Micropolar continua as projective space of Skyrmions

TL;DR

This paper explores the topological and geometrical aspects of micropolar continua, linking them to projective spaces and topological defects like Skyrmions, with implications for understanding complex material behaviors.

Contribution

It introduces a novel perspective by relating micropolar continua to projective geometry and topological invariants, connecting defect theory with Higgs fields and Skyrmions.

Findings

Micropolar continua are linked to projective spaces of Skyrmions.

Position-dependent rotational fields are solutions of anisotropic Higgs fields.

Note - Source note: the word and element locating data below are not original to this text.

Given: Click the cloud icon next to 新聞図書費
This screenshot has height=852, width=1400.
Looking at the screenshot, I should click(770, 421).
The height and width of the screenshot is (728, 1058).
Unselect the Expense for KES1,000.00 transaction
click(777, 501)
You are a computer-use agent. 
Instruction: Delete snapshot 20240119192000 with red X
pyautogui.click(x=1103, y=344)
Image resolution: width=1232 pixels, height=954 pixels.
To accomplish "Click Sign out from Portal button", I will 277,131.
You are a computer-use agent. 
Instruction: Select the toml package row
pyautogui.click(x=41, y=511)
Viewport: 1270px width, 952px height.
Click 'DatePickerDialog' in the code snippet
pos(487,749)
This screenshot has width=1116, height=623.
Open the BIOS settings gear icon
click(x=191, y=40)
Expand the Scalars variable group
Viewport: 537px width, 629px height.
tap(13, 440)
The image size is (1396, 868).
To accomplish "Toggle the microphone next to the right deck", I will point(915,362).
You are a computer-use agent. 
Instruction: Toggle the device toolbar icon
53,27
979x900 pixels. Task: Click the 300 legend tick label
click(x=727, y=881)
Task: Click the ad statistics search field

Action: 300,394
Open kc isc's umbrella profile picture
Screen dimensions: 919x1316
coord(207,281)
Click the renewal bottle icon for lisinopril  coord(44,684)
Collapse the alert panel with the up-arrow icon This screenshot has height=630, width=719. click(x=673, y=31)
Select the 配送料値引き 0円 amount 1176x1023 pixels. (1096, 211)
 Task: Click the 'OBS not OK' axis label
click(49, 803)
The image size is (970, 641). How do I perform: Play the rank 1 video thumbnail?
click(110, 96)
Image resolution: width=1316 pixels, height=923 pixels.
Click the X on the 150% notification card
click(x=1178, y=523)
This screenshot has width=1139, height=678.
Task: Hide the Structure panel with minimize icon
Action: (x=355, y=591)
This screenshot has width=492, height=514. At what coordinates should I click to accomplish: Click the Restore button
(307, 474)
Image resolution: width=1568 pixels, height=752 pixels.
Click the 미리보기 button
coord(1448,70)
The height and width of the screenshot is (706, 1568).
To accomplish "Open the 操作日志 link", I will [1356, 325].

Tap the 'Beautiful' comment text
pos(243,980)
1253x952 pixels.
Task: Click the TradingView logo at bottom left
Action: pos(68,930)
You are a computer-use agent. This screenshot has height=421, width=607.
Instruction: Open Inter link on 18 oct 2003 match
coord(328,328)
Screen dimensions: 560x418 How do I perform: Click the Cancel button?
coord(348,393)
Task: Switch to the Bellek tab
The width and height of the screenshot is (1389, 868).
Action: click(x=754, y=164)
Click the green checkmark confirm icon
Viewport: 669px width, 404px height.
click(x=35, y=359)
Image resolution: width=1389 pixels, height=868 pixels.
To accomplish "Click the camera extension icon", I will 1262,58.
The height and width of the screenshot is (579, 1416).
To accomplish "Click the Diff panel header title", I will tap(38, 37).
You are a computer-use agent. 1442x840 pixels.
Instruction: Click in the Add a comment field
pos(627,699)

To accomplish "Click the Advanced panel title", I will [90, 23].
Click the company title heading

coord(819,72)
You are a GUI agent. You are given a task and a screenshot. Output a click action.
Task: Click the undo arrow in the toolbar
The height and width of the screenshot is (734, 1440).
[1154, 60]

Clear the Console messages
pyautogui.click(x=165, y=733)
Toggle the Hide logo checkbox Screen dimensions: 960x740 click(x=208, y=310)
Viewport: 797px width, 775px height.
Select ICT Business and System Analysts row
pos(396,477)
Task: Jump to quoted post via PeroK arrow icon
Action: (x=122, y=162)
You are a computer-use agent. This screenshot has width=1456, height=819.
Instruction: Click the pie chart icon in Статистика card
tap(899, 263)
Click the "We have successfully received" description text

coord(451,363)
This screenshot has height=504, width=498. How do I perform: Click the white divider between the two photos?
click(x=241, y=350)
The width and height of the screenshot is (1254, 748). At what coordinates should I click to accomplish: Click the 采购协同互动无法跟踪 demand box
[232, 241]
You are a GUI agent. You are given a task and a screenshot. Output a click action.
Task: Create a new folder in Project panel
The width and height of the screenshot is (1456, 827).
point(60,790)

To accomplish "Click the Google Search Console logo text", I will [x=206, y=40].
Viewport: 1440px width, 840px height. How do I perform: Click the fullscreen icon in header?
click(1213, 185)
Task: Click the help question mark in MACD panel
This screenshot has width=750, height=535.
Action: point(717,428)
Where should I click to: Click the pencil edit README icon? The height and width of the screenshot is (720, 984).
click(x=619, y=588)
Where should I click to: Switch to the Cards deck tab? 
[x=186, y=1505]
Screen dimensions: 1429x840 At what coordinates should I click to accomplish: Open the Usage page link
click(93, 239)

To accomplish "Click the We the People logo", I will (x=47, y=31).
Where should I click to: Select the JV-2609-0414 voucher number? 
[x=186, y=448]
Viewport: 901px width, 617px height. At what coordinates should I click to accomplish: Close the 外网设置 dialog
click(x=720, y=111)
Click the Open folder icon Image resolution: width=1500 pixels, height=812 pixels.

Topological invariants classify defects and solutions in these continua.

Abstract

Micropolar continua are shown to be the generalisation of the nematic liquid crystals through perspectives of order parameters, topological and geometrical considerations. Micropolar continua and nematic liquid crystals are recognised as the antipodals of $S^3$ and $S^2$ in projective geometry. We show that position-dependent rotational axial fields in kinematic micropolar continua can be considered as solutions of anisotropic Higgs fields, characterised by integers N. We emphasise that the identical integers N are topological invariants through homotopy classifications based on defects of order parameters and a finite energy requirement. Magnetic monopoles and Skyrmions are investigated based on the theories of defects of continua in Riemann-Cartan manifolds.